Las fotografías se quedaron enredadas en alguna valija en las últimas mudanzas; en los archivos de la computadora sobreviven dos o tres registros. Es peor: si se miran bien, no se encuentra nada en esas imágenes que se relacione con lo que uno mira hoy en el espejo. Son otros personajes, otros mundos, desaparecidos para siempre, insanablemente mudos.

Miro hacia aquellos lugares andados tiempo atrás, en otros países, otros continentes. ¿Habrá allí algo que dé algún indicio para descifrar el arcano de la vida? Un café en la Gran Vía de Madrid, una calle silenciosa en Budapest, esas buganvillas universales en Israel, los platos exóticos de Hawaii, las cervezas con sabor a levadura en Stuttgart, los subterráneos llenos de calaveras en una iglesia colonial en el centro de Lima, el desierto lunar de Calama, las torres gemelas derrumbadas, el puente de Brooklyn, la gran barrera de coral, las calles de tierra rojiza de Lusaka y – siempre – la memoria de las alturas de Trafún, camino a Liquiñe. Nada nos acerca a la cuestión original, a la respuesta definitiva.

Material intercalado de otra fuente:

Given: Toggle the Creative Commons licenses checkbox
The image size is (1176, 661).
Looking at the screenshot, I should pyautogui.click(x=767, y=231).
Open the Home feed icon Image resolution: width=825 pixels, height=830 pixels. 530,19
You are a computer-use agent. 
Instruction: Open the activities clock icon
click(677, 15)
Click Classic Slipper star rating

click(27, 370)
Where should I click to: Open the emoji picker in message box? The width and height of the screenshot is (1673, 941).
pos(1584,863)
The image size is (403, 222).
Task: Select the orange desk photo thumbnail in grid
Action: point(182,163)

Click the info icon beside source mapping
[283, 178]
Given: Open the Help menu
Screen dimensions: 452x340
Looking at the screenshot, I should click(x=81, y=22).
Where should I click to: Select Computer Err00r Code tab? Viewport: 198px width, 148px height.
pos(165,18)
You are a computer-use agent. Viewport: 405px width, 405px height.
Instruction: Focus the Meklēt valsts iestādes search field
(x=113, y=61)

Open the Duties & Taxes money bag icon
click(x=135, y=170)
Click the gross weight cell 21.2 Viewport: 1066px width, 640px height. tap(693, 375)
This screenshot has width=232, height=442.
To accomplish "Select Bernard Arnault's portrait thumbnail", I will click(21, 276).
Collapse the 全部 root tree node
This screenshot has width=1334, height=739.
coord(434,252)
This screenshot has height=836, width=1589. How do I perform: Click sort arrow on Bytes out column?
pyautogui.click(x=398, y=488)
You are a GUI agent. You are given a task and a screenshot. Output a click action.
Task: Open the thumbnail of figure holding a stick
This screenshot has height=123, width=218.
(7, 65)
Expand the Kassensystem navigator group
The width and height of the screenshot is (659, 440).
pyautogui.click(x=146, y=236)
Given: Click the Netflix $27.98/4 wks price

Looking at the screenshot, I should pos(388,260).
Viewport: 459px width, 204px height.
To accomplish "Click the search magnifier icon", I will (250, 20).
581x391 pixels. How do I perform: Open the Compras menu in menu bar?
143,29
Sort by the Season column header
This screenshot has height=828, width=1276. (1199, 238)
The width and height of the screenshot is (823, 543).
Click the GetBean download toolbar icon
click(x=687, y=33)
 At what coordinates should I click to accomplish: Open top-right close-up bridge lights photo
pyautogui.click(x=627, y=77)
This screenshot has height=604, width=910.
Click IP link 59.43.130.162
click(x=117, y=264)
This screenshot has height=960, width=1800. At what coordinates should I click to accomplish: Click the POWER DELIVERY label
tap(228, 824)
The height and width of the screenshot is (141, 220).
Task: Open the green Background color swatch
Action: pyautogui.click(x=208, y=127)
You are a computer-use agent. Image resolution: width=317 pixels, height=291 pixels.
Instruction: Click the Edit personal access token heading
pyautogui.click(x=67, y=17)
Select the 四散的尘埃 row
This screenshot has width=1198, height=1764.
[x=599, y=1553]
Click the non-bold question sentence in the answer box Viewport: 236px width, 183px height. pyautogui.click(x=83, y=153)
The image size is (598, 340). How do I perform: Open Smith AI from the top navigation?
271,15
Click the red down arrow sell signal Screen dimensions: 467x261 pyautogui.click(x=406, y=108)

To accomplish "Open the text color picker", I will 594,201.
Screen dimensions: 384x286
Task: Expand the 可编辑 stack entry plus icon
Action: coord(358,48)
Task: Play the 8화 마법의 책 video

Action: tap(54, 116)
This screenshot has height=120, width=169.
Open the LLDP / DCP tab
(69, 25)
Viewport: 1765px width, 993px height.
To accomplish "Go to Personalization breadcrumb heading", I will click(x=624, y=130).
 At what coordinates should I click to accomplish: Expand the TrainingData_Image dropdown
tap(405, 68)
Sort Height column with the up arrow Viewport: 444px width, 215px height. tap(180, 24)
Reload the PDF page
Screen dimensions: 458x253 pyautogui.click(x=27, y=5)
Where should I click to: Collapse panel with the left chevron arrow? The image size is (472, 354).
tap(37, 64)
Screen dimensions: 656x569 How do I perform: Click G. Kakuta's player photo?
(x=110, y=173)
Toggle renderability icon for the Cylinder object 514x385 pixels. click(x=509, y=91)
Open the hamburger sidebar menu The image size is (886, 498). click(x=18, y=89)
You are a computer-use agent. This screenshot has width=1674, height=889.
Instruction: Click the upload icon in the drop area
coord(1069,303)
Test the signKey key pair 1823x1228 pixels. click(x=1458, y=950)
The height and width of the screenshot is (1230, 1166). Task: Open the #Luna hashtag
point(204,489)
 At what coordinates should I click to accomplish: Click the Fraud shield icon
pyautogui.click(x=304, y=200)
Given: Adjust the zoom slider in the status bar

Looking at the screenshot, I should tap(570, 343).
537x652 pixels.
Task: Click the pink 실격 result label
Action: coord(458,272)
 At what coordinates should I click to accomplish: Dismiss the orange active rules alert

Encuentro en el libro de una amiga rusa esta cita: “…la idea misma de que el Bien no es capaz de vencer al Mal es insoportable para la existencia humana, y la utopía sobre la posibilidad de las relaciones humanas idealmente armoniosas (la que resultó inalcanzable en el mundo externo), debe ser construida adentro, en las almas.” (Vayl P., Guenis A.: Los 60: El mundo del hombre soviético). Es un raro sentimiento, pero tiene sentido cuando se mira alrededor. Ni siquiera el intoxicante entusiasmo sobre victorias eternas logra desplazar la tragedia de las relaciones irrealizadas, frustradas por esa inclinación que tenemos a hacer las cosas siempre mal.

Los pasos siguen perdidos.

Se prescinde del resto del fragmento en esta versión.